(Entries taken from a collection)

========================================

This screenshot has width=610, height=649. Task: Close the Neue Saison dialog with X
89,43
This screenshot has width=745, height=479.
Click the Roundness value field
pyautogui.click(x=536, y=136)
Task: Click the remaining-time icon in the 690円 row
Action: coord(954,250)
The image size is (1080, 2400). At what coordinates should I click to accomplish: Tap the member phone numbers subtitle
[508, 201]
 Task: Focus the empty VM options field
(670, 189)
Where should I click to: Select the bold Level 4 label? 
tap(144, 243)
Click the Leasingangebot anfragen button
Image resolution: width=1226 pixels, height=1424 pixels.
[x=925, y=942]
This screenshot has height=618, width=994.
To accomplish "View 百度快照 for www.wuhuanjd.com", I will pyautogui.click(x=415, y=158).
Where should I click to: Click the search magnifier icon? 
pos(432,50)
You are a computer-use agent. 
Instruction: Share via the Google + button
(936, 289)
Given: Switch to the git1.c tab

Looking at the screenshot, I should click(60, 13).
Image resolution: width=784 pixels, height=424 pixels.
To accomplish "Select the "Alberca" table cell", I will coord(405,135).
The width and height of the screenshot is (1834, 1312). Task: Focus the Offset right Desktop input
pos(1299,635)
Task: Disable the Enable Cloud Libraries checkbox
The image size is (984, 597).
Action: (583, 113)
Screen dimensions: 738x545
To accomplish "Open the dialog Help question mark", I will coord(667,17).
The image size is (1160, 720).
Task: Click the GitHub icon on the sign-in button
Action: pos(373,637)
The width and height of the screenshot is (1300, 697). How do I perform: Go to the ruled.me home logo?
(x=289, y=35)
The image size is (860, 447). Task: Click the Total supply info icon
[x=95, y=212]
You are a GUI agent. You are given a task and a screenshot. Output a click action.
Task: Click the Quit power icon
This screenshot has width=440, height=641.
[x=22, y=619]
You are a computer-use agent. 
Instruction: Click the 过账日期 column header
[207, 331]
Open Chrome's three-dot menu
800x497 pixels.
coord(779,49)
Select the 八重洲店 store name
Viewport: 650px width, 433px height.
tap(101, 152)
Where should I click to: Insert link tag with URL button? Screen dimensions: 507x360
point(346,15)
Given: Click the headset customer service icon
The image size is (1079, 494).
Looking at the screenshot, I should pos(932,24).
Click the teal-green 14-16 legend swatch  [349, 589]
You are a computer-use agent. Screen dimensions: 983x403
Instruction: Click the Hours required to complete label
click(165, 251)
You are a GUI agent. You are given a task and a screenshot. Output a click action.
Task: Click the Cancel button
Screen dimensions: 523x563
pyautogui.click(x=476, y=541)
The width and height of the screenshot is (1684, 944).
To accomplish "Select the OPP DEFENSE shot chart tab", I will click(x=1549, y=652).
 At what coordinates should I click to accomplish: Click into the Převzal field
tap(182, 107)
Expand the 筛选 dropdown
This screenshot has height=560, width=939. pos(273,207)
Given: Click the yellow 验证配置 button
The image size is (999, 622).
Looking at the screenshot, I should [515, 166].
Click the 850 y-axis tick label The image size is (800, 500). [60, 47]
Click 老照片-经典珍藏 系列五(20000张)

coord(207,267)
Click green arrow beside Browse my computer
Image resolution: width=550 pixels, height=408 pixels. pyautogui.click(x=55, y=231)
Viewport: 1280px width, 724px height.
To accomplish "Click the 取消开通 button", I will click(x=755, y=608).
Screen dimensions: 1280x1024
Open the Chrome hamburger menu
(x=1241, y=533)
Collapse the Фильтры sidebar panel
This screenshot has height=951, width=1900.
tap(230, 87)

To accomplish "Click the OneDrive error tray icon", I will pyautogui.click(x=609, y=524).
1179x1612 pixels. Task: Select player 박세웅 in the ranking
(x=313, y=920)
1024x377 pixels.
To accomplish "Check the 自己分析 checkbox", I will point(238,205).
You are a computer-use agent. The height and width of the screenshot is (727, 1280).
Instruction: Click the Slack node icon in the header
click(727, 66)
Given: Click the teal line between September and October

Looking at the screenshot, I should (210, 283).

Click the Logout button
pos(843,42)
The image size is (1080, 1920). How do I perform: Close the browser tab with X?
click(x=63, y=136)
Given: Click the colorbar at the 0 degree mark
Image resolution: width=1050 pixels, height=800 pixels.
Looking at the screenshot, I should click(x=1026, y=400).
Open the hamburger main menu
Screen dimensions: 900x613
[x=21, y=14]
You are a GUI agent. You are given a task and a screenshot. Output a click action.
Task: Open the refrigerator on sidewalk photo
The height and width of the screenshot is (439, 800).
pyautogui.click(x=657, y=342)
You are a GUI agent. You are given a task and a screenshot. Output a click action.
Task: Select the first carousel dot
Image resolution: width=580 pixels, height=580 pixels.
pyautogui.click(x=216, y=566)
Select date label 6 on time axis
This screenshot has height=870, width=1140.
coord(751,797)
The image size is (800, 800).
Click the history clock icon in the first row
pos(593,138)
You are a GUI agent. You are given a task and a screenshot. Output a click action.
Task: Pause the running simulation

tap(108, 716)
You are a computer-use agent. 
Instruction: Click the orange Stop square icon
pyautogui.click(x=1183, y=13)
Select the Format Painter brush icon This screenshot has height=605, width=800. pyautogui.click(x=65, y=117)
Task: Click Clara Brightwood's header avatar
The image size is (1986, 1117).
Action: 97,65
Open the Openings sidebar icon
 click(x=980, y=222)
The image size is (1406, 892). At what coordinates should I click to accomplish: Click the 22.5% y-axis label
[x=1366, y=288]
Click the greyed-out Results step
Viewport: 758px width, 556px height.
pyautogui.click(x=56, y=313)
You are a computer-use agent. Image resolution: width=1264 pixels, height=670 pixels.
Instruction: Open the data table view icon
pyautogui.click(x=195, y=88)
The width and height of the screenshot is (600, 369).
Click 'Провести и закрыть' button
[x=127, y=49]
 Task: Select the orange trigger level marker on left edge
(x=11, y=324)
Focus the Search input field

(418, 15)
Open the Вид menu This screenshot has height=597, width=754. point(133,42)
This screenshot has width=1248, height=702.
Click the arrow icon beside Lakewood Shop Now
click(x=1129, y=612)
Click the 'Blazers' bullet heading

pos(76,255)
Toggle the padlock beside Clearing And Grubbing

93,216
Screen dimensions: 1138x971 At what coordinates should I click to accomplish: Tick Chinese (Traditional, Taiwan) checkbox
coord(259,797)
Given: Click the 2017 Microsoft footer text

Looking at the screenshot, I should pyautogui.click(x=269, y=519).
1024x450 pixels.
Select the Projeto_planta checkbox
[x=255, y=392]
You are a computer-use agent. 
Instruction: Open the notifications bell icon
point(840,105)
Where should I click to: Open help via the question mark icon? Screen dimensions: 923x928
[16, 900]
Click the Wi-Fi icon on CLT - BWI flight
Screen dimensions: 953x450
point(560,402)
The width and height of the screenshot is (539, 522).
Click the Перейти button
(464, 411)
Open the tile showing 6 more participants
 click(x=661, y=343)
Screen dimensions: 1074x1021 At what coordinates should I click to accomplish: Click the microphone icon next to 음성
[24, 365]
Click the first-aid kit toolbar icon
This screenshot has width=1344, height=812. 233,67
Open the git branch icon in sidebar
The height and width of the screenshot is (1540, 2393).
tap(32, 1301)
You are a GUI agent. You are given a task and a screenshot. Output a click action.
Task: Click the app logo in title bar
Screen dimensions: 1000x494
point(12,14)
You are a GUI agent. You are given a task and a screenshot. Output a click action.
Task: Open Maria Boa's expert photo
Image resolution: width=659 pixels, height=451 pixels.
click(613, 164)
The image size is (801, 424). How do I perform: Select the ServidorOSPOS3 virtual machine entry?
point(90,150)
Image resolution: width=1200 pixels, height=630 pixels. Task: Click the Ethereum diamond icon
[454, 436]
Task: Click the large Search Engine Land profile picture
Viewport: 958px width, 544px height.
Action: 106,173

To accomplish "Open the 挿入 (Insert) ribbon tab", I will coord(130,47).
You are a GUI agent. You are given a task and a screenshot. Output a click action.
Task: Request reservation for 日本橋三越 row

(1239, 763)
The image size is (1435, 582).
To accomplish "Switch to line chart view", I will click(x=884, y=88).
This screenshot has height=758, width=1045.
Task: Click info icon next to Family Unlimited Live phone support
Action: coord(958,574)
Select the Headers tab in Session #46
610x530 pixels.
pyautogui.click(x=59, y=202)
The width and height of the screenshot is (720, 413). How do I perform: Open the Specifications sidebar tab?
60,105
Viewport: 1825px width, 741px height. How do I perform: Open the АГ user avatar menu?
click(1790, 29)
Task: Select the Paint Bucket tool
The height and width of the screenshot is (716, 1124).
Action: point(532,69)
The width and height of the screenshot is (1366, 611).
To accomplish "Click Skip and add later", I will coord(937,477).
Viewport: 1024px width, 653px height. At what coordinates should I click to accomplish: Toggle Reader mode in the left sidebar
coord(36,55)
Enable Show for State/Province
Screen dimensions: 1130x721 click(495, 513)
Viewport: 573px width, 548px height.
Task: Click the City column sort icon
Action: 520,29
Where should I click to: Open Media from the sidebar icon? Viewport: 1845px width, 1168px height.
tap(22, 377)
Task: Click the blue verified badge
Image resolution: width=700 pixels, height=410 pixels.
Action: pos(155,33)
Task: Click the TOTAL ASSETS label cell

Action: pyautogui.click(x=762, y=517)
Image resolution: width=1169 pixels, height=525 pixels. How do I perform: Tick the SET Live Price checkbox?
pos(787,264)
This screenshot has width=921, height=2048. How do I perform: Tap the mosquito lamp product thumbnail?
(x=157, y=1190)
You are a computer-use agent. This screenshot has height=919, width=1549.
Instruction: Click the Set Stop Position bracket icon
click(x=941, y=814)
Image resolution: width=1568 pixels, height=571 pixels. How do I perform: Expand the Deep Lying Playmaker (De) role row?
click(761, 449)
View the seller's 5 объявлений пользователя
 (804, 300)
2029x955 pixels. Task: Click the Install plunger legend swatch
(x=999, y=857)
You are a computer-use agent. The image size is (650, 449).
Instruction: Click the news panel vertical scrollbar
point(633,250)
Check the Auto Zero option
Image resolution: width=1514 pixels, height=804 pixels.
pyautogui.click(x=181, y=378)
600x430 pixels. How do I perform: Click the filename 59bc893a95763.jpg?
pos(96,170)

========================================

* [WORK ITEM]
If a line in the data above holds the string "photo", copy it.

* [EXERCISE RESPONSE]
Task: Open the refrigerator on sidewalk photo
Task: Open Maria Boa's expert photo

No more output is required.